To determine whether LDHA in the dmPFC is sufficient to regulate depressive-like behaviors, we knocked down LDHA by bilateral injection of adeno-associated virus (AAV) vectors expressing a short hairpin RNA (shRNA) that specifically targets the LDHA transcript (EF1α-LDHA-shRNA) into the dmPFC (Fig. 3a). Western blot analysis showed reduced LDHA levels in the dmPFC of EF1α-LDHA-shRNA-injected mice (Refer to as EF1α-LDHA-KD) compared with control mice (EF1α-ctrl) (Fig. 3b, c). We found that the L-lactate levels were decreased in the dmPFC of EF1α-LDHA-KD mice (Fig. 3d, e). Behaviorally, EF1α-LDHA-KD mice showed increased duration of immobility in the FST and decreased sucrose preference in the SPT compared with EF1α-ctrl mice (Fig. 3f, g). These results indicate that LDHA in the dmPFC is required for the maintenance of endogenous L-lactate homeostasis and resistance to depressive-like behaviors. We then performed electrophysiological recording to examine the effects of Ldha deletion on neuronal excitability. In light that both neurons and non-neuronal cells in the dmPFC were infected by the AAV vectors (Fig. 3a), and neuronal excitability could be affected in a cell-autonomous or non-cell-autonomous manner32,33, we therefore recorded both virus-infected (GFP+) and non-infected (GFP−) neurons. The results showed that the firing frequencies of both virus-infected (GFP+) and non-infected (GFP−) neurons from EF1α-LDHA-KD mice were reduced compared with those from control mice (Fig. 3h–k). These observations suggest that Ldha deletion decreases neuronal excitability in a non-cell-autonomous manner.

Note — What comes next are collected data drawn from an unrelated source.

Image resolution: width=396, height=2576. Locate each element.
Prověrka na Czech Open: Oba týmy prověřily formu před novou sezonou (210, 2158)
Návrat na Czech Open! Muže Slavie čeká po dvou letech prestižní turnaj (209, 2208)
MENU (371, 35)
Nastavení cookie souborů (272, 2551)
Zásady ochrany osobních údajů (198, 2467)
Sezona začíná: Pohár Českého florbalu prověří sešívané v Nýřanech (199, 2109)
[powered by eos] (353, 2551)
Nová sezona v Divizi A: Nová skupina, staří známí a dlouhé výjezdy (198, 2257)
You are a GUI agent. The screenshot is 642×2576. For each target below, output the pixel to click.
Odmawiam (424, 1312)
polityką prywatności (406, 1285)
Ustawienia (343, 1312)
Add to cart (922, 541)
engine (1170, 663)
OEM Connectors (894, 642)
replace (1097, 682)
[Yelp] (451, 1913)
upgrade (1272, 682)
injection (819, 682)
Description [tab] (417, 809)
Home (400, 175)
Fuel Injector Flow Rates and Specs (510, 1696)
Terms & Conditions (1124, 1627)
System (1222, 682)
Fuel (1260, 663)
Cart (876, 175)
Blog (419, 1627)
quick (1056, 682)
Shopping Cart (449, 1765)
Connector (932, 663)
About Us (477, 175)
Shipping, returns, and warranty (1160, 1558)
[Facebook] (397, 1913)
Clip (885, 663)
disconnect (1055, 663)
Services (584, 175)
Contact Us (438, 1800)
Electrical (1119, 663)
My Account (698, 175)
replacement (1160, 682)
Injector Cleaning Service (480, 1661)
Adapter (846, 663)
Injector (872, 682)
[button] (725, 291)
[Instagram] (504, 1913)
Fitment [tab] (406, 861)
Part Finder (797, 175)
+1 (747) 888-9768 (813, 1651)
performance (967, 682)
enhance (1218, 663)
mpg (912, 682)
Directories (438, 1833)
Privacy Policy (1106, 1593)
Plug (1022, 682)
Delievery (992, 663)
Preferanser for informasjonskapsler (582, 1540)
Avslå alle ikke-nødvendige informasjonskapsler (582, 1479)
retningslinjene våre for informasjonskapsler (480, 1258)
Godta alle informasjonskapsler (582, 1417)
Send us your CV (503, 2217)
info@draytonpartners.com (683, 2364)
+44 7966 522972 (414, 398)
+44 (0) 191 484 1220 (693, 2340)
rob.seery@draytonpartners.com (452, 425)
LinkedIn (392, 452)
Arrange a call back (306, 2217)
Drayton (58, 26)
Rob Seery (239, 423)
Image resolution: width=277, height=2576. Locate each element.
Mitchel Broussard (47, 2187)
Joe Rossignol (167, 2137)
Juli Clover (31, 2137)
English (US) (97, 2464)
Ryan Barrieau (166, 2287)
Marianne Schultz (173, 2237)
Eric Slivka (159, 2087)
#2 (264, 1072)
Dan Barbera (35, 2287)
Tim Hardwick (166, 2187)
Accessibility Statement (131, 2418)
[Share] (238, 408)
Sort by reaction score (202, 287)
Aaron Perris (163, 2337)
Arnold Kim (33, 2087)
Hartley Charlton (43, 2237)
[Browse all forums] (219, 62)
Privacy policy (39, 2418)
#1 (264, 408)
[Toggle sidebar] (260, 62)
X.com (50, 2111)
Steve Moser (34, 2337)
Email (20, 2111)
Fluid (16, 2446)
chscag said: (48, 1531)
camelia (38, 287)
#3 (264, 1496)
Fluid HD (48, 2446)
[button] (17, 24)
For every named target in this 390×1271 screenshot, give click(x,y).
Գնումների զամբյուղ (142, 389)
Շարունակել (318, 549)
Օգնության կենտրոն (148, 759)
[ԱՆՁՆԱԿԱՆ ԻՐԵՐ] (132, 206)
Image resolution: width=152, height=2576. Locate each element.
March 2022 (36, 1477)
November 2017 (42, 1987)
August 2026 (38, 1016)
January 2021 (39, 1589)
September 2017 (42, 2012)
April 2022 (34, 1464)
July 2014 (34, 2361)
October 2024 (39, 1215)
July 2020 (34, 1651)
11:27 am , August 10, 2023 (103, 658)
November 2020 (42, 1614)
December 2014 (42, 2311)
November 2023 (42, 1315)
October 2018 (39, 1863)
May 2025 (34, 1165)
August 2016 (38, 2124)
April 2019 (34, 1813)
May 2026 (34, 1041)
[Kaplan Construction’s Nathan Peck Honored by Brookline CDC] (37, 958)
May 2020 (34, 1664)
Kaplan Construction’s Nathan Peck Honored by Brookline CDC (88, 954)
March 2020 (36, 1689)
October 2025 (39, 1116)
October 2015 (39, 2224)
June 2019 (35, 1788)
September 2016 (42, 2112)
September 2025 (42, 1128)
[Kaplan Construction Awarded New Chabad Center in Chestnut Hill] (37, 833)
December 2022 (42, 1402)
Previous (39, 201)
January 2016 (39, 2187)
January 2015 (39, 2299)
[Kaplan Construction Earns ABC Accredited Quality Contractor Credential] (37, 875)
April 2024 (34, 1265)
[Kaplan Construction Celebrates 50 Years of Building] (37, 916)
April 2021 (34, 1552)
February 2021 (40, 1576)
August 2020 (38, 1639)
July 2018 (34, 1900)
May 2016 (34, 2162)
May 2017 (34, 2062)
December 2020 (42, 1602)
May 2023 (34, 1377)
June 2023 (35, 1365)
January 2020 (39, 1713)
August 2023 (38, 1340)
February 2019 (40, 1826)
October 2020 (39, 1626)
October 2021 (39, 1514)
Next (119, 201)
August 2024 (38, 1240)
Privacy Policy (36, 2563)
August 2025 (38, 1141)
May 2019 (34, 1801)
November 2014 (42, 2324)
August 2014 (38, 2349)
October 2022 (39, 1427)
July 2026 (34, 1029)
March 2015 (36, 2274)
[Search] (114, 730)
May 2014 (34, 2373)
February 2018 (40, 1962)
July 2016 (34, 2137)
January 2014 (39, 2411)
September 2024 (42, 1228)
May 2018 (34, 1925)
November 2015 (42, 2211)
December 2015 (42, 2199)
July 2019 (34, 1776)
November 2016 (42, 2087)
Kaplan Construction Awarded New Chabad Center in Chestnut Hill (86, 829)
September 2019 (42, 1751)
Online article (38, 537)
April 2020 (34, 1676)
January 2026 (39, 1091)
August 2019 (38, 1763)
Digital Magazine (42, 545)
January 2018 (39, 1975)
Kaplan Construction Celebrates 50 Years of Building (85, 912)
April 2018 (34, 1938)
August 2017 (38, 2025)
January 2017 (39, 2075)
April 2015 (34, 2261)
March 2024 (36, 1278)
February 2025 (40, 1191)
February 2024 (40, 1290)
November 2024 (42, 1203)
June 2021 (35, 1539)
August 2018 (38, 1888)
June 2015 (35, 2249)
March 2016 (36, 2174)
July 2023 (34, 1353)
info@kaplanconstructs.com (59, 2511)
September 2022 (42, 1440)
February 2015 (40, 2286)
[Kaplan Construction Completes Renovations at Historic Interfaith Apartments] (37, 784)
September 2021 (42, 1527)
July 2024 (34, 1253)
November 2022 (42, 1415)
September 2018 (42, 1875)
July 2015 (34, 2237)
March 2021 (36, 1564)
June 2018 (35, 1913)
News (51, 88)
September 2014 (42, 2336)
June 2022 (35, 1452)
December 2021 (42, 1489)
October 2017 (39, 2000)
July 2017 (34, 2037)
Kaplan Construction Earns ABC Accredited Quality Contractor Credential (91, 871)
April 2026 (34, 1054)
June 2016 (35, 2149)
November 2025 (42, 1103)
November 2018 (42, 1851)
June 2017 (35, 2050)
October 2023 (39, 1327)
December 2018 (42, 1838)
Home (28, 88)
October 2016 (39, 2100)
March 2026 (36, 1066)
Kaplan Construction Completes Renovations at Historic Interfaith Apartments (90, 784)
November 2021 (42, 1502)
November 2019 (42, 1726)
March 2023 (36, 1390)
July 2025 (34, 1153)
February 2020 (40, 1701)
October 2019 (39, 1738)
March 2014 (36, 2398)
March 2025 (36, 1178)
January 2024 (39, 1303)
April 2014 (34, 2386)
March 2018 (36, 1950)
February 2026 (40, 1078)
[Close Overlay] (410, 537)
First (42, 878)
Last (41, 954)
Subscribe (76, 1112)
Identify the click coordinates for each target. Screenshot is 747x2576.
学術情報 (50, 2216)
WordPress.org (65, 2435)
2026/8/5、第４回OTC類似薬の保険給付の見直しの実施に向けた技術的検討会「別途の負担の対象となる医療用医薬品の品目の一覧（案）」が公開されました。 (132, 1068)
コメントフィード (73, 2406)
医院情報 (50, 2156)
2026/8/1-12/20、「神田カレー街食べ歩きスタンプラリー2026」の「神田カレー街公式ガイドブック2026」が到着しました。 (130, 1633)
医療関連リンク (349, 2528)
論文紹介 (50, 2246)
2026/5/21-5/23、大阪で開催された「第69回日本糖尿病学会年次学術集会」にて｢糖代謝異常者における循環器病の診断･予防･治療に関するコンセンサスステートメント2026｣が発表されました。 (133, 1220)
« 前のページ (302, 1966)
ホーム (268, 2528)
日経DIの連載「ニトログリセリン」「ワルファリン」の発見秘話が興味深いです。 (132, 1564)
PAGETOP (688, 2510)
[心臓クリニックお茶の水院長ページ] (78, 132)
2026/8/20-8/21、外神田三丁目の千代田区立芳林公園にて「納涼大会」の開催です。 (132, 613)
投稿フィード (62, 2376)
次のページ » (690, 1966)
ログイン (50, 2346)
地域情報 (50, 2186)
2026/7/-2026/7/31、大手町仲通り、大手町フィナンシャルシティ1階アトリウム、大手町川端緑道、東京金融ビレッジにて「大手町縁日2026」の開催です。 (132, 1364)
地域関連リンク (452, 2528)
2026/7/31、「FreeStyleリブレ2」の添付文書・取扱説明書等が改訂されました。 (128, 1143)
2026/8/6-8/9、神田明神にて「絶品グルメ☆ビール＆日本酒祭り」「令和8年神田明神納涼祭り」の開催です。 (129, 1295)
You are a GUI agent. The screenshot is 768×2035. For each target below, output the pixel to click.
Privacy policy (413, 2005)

a Top, schematics of AAV vectors; bottom, illustration of bilateral viral injections in dmPFC region (stained with antibody against S100β and DAPI). White solid arrows denote GFP+ and S100β+ cells; white hollow arrows denote GFP+ and S100β− cells. Scale bars: left, 200 µm; right, 50 µm. b Representative Western blot images. c Quantitative analysis of data in (b). n = 4 and 3 mice per group for LDHA and LDHB, respectively. Student’s t-test, for LDHA, t(6) = 6.197, p = 0.0008; for LDHB, t(4) = 0.1517, p = 0.8868. d Schematic workflow of L-lactate measurement. e Reduced L-lactate levels in dmPFC of EF1α-LDHA-KD mice. n = 9 mice per group. Student’s t-test, t(16) = 2.993, p = 0.0086. f Increased immobility duration in EF1α-LDHA-KD mice in FST test. n = 12 mice per genotype. Student’s t-test, t(22) = 4.26, p = 0.0003. g Decreased sucrose preference in EF1α-LDHA-KD mice in SPT test. n = 12 mice per genotype. Student’s t-test, t(22) = 3.937, p = 0.0007. h Schematic diagram of recording of GFP+ neurons in dmPFC region. PyN pyramidal neuron, Astro astrocyte. i Compromised neuronal excitability of GFP+ neurons in dmPFC of EF1α-LDHA-KD mice. Left, representative firing traces. Scale bars: 0.2 s, 20 mV. Right, quantitative data. n = 16 and 18 neurons from 5 EF1α-ctrl and 5 EF1α-LDHA-KD mice, respectively. Two-way ANOVA, gene effect, F(1,224) = 10.62, p = 0.0013. j schematic diagram of recording of GFP− neurons in dmPFC region. k Compromised neuronal excitability of GFP− neurons in dmPFC of EF1α-LDHA-KD mice. Left, representative firing traces. Scale bars: 0.2 s, 20 mV. Right, quantitative data. n = 11 and 14 neurons from 5 EF1α-ctrl and 5 EF1α-LDHA-KD mice. Two-way ANOVA, gene effect, F(1,161) = 36.83, p = 0.0000. Data were shown as mean ± SEM. **p < 0.01, ***p < 0.001; ns, no significant difference. Source data are provided as a Source Data file.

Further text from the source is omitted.